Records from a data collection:

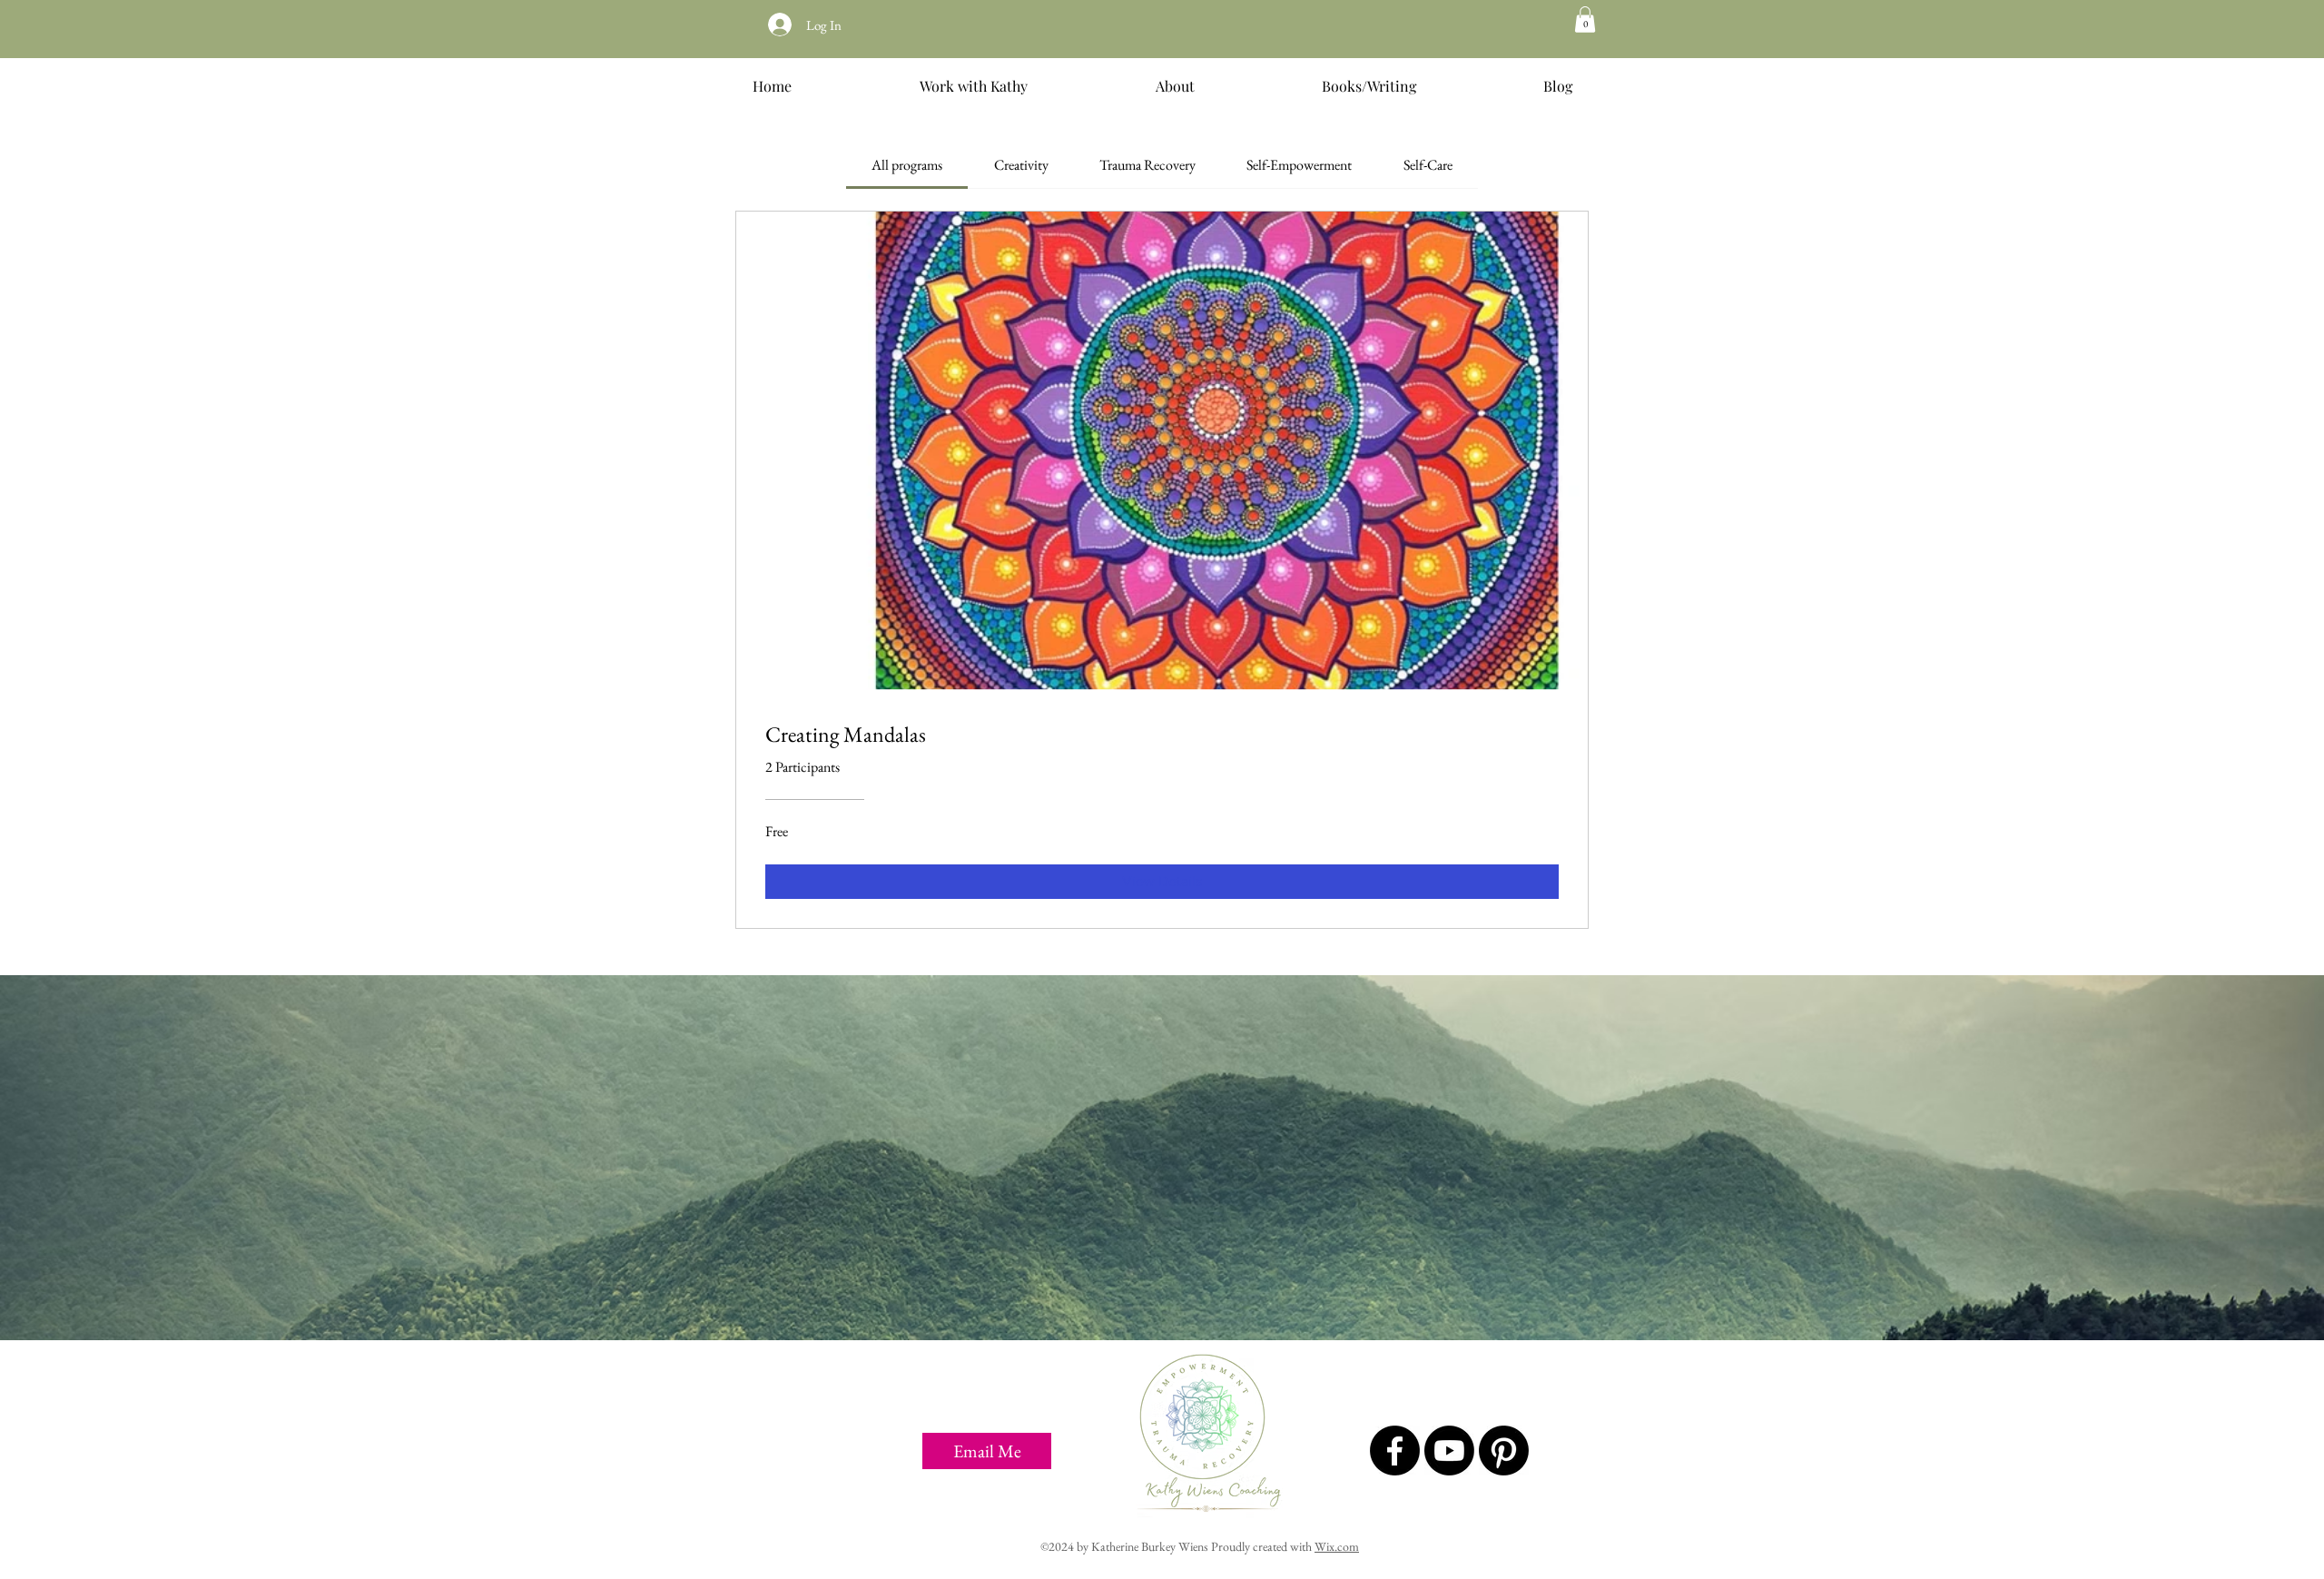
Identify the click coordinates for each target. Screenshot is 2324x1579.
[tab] (907, 165)
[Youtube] (1449, 1450)
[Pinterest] (1504, 1450)
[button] (1585, 19)
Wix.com (1337, 1546)
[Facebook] (1395, 1450)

◆ **INSTRUCTIONS FOR THE TASK**: Please retype the data exactly. The pictures do not go in.

◆ **EXPECTED OUTPUT**:
Identify the click coordinates for each target. Screenshot is 2324x1579.
[tab] (907, 165)
[Youtube] (1449, 1450)
[Pinterest] (1504, 1450)
[button] (1585, 19)
Wix.com (1337, 1546)
[Facebook] (1395, 1450)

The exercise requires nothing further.